The trial judge had been upheld on every single point, he said.

The judges ordered the Telegraph to pay Mr Galloway's costs of the appeal, estimated at around £140,000, and to make an interim payment in respect of that sum of £60,000.

The newspaper will also have to pay the £150,000 damages and £200,000 as an interim payment on account of Mr Galloway's costs of the action.

The order for payment of all the sums was stayed pending disposal of the newspaper's application for permission to appeal to the Lords, and pending determination of that appeal if it gets the go-ahead.

If the Lords refuse to hear an appeal, the newspaper must pay Mr Galloway the sums due within 14 days.

There was no immediate reaction from the newspaper and Mr Galloway's solicitors are unable to communciate with him until he emerges from the Big Brother house.
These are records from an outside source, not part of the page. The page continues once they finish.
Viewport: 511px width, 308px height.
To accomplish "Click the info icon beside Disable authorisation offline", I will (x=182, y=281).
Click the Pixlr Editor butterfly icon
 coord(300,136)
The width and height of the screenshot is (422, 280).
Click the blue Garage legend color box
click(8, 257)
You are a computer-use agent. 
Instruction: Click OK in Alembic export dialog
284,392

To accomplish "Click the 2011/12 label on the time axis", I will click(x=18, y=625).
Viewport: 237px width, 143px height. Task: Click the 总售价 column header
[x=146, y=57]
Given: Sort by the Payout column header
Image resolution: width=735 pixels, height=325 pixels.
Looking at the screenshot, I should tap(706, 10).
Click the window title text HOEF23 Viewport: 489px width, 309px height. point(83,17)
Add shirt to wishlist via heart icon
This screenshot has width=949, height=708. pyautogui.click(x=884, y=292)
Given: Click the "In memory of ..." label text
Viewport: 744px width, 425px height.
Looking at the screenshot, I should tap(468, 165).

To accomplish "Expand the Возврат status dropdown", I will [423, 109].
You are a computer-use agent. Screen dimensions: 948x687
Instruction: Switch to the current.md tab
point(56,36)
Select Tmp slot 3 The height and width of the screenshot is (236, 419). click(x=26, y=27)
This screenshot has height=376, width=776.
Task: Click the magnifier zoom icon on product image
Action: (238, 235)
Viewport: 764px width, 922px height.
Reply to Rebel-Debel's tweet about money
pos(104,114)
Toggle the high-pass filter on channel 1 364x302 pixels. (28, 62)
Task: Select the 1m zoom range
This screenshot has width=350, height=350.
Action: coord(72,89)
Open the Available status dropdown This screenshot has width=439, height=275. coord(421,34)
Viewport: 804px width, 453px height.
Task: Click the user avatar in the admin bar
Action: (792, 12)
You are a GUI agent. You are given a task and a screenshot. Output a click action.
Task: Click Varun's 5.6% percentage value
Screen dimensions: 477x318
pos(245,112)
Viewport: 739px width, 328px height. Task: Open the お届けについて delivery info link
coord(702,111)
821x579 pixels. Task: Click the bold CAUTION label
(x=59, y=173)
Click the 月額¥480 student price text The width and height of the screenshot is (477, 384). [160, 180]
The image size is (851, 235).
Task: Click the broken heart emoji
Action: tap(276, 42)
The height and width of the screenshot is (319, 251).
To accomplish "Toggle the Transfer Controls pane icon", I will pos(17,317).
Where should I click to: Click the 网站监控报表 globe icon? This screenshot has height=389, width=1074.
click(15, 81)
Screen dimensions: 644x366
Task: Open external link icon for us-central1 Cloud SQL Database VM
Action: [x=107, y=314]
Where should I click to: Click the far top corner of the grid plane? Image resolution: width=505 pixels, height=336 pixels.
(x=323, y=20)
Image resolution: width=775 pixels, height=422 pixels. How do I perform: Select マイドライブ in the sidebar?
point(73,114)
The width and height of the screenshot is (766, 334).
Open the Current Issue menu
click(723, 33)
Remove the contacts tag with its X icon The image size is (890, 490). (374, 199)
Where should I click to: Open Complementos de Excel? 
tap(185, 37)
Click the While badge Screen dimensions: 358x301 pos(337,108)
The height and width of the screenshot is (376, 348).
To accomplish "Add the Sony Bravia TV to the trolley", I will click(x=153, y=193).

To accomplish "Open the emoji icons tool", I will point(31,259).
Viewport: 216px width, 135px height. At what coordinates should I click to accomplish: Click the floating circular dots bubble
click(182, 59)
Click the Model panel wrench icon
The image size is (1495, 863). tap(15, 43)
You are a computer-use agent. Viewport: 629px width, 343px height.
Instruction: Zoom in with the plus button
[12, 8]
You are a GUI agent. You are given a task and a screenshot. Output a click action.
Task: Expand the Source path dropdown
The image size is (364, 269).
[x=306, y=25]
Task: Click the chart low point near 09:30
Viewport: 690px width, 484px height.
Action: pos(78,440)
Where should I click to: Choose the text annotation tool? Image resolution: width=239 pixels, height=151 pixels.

The first of the articles found to be defamatory was published in April 2003, a month after the invasion of Iraq by coalition forces.

Under a headline "Galloway was in Saddam's pay, say secret Iraqi documents", the newspaper alleged the "Labour MP received at least £375,000 a year" from the oil-for-food programme, which was designed to bring relief to the people of Iraq.

The MP's case during the libel trial was that the articles conveyed the impression that he took large sums of money from Saddam Hussein for his own personal benefit and requested more.

Mr Justice Eady held that the allegations in the newspaper were seriously defamatory, conveying the meaning that Mr Galloway had diverted cash from the aid programme, depriving the Iraqi people, whose interest he had claimed to represent, of food and medicines.

The judge said readers would also understand the articles to mean that the MP had used his own Mariam Appeal as a front for personal enrichment and what he had done was tantamount to treason.

The Telegraph argued that the public had a right to know the contents of the documents even if they wre defamatory and irrespective of whether the factual content was true or not.

But Mr Justice Eady said the Telegraph was not neutral in its reporting and not only adopted the allegations but "embraced them with relish and fervour and even embellished them".

Sir Anthony, in the ruling today, said the appeal court agreed with the High Court judge's comments that the allegations were seriously defamatory.

He also said the defence of privilege failed because the allegations that Mr Galloway had taken money for his own personal gain were presented as fact not comment in the newspaper.

Sir Anthony concluded: "The Daily Telegraph did not at any stage seek to justify those defamatory statements as true.

"It defended the action only on the basis of privilege and fair comment. The judge rejected both defences. He was, in our judgment, right to do so."